### Sobre la tarea
Transcribe al pie de la letra el fragmento del texto sobre al-Andalus que arranca con las palabras "Algunos, como el" y acaba en "propia península Ibérica.".

Algunos, como el cadí de Córdoba en
tiempos de Abderramán, llegaron a adquirir un importante peso político y
religioso. La administración territorial estaba repartida en distritos o coras, que correspondían a sus
principales núcleos urbanos: Écija, Sevilla, Algeciras, Elvira, Jaén, Carmona…
Al frente de cada cora estaba un valí o gobernador. La extensión de cada cora podía ser muy variable, por
ejemplo, la de Ceuta comprendía amplios territorios del norte de África,
llegando a ser varias veces mayor que la propia península Ibérica.
El
ejército se nutría tanto de las levas como de combatientes voluntarios y
mercenarios extranjeros. Se sabe que entre las tropas de Almanzor que llegaron
a saquear León o Compostela había cierto número de mozárabes cristianos. Aun
desconociendo si participaron tan activamente como sus camaradas musulmanes en
los actos sacrílegos que se les atribuyeron, cabe concluir que las guerras han
sido despiadadas en toda época, como despiadados son los que combaten en ellas.
Cobró
gran importancia la caballería. Los jinetes sobrepasaban en número a los
infantes, lo que dio lugar al auge de la ganadería caballar en al-Andalus. Se
ha calculado que en el siglo X, durante el apogeo andalusí, pudo haber más
caballos, mulos y équidos en general en nuestro suelo que en el resto de
Europa. A partir del reinado de Abderramán, también adquirió peso la marina de
guerra. Su actividad estuvo dirigida casi en exclusiva al Mediterráneo,
destacando como principales puertos y astilleros los de Algeciras, Almería y
Tortosa.
La
cultura floreció en el al-Andalus califal como en ningún otro lugar del mundo
en su tiempo. No es de ninguna manera exagerada la comparación de Córdoba con
la Atenas clásica. La capital se convirtió en un foco de atracción de sabios y
estudiosos de diferentes materias. Bajo los arcos de la mezquita pasearon
grandes figuras de la ciencia islámica, hombres llegados desde Bagdad, Damasco,
Egipto, Persia o la India. También acogió Córdoba a no pocos cristianos
europeos cuyas ansias de conocimiento sin duda superaron al natural temor de
introducirse en el que se consideraba un mundo hostil. Buena parte de las
enseñanzas de los clásicos grecolatinos se reintrodujeron en occidente a través
de Córdoba. Su intensa luz alumbró el amanecer del Renacimiento carolingio, como
tres siglos después iluminaría los estudios y escritorios de la Toledo
cristiana. Particular importancia tuvieron en la ciencia andalusí las
matemáticas y la medicina. Los médicos cordobeses adquirieron fama universal.

[Entradas del conjunto de datos]
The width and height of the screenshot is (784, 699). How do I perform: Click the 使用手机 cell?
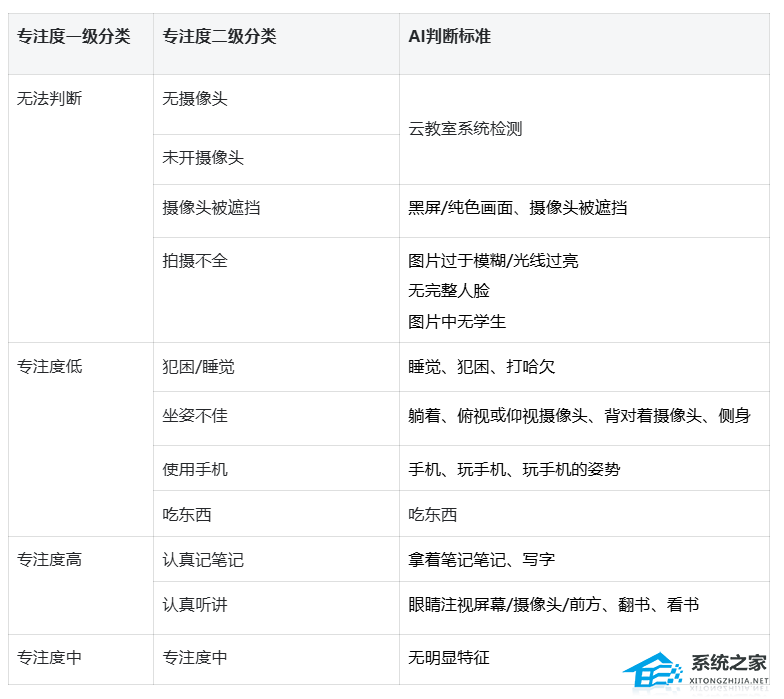(195, 469)
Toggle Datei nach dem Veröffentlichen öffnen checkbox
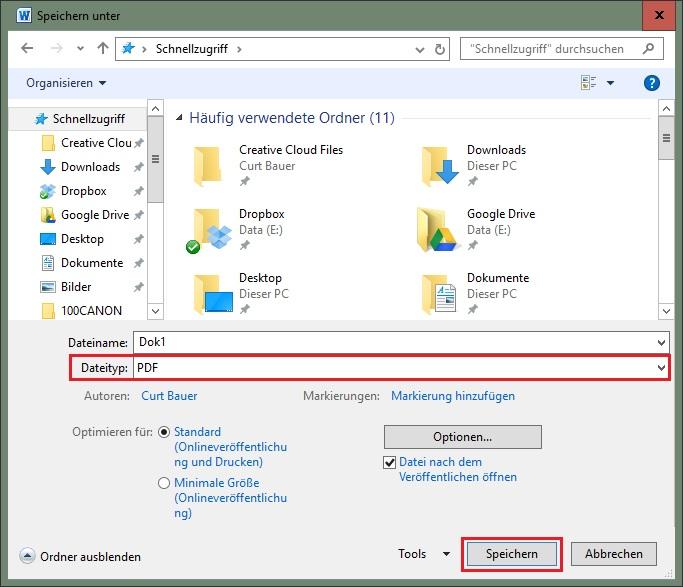683x587 pixels. pos(390,463)
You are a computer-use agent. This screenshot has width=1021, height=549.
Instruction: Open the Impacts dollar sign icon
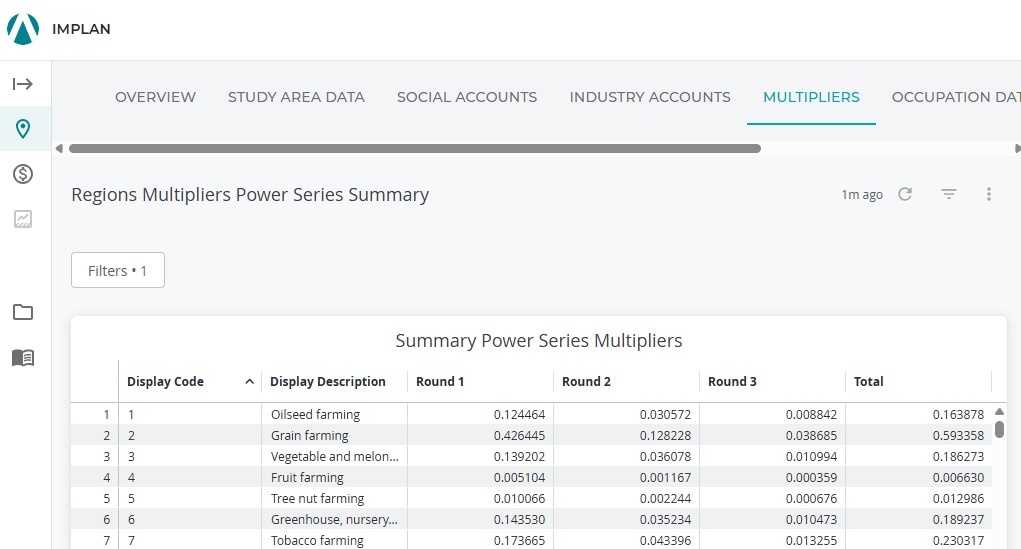click(23, 174)
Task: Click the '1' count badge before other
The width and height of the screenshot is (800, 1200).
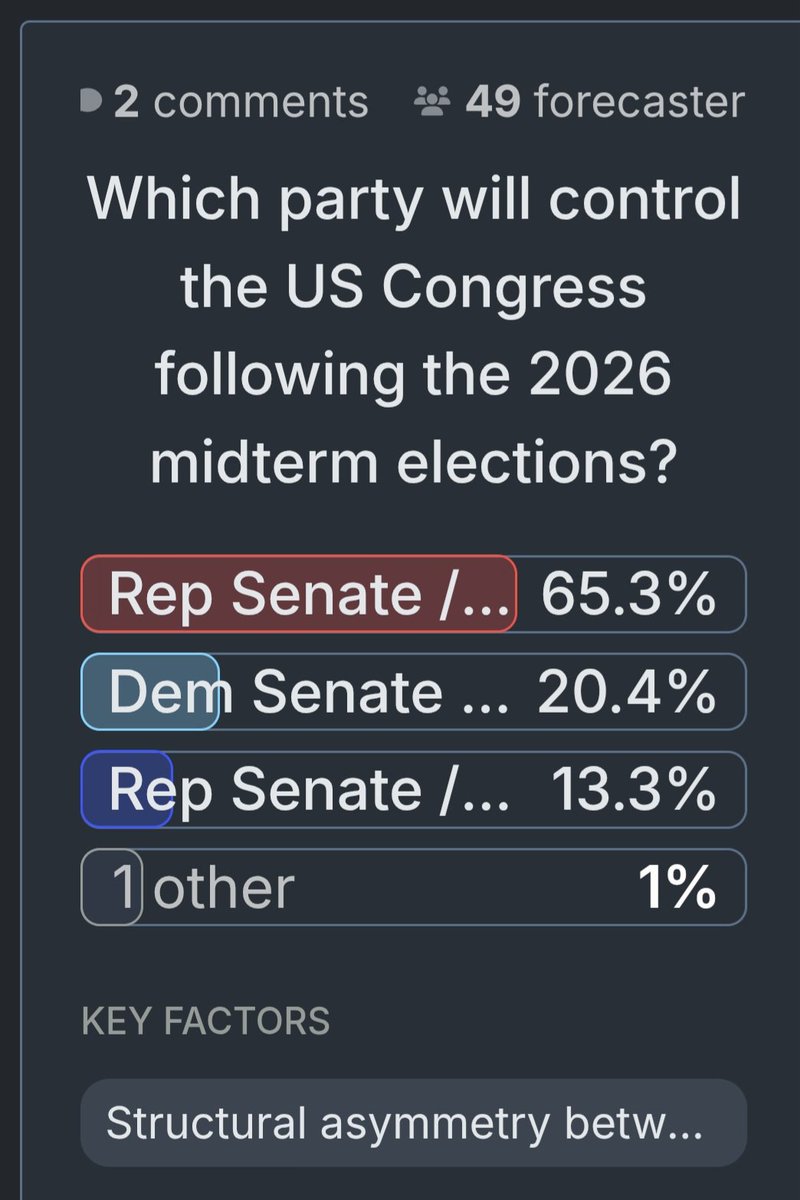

### Casilla de respuesta
Algunos, como el cadí de Córdoba en
tiempos de Abderramán, llegaron a adquirir un importante peso político y
religioso. La administración territorial estaba repartida en distritos o coras, que correspondían a sus
principales núcleos urbanos: Écija, Sevilla, Algeciras, Elvira, Jaén, Carmona…
Al frente de cada cora estaba un valí o gobernador. La extensión de cada cora podía ser muy variable, por
ejemplo, la de Ceuta comprendía amplios territorios del norte de África,
llegando a ser varias veces mayor que la propia península Ibérica.